Soul Rush
- Author: Sophia Collier
- Language: English
- Subject: Spiritual development
- Genre: Autobiography
- Publisher: William Morrow & Co.
- Publication date: 1978
- Publication place: United States
- Pages: 240
- ISBN: 0-688-03276-1
- OCLC: 3327890

= Soul Rush =

1978 book by Sophia Collier

Soul Rush: The Odyssey of a Young Woman of the '70s is a 1978 autobiography written by Sophia Collier. The book describes the author's personal spiritual development, use of drugs and cultivating of Eastern spiritual practices. After going on a spiritual journey, Collier returned home to write the book in 1976, and sold it at the age of nineteen. The book was published by William Morrow & Co.

== Synopsis ==
In the book, Collier describes her experiences with recreational drug use, including marijuana and LSD, and then her introduction to Eastern spirituality through life on an ashram. At age sixteen, Collier had become friends with Abbie Hoffman, then moved to live first on a commune and later a Divine Light Mission ashram. The book describes her initiation to the Techniques of Knowledge of Guru Maharaj ji (also known as Prem Rawat) and her experiences in the organization.

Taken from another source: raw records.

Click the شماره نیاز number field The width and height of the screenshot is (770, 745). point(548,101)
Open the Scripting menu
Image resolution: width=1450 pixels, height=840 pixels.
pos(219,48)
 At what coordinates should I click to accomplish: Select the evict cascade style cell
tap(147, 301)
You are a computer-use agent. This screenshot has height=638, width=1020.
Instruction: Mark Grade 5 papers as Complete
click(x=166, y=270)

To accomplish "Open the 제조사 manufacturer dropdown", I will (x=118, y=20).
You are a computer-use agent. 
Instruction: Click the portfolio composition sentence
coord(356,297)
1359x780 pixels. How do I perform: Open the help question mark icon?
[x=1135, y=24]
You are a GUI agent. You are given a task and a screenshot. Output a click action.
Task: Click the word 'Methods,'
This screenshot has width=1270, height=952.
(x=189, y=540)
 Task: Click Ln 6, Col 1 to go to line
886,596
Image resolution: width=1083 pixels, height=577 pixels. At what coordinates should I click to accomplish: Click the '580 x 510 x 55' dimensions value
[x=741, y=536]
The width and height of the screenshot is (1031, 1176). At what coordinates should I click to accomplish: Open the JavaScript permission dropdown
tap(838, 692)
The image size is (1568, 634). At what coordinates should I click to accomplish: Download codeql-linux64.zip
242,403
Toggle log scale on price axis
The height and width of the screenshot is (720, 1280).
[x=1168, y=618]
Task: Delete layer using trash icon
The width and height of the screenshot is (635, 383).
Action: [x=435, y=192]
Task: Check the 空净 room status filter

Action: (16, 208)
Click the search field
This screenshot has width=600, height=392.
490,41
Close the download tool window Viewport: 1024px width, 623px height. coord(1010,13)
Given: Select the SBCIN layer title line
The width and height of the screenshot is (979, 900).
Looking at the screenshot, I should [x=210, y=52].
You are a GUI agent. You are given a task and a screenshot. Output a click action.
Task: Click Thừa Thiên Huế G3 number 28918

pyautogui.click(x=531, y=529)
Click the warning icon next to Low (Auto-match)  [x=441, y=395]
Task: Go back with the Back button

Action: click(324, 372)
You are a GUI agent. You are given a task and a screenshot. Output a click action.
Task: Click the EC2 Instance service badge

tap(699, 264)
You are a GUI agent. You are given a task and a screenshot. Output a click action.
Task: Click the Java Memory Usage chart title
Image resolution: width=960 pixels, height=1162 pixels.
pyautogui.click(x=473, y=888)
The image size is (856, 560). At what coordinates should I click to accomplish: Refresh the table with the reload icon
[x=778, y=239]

Years later, in an interview published in 2001 in Fast Company magazine, Collier stated that "At the ashram, we did things like staying up all night and meditating, things that taught us how to focus our minds". Skills that she still applies in stressful business situations, and that "drawing on those experiences has definitely helped me maintain perspective."

== Reception ==
Fast Company magazine characterized the work as a "precocious autobiography." In the article, Ron Lieber wrote that the work "..reads like a diary of the brainy, excruciatingly self-aware girl that she was." Lieber went on to note that though an experience in an ashram might not always be as applicable as an MBA, the spiritual experiences described by Collier in her autobiography helped her notice industry gaps and utilize a competitive advantage. Daniel Cuff described the work in The New York Times as "a memoir of growing up." According to The Boston Globe, the book became a Book-of-the-Month-Club selection soon after it was published.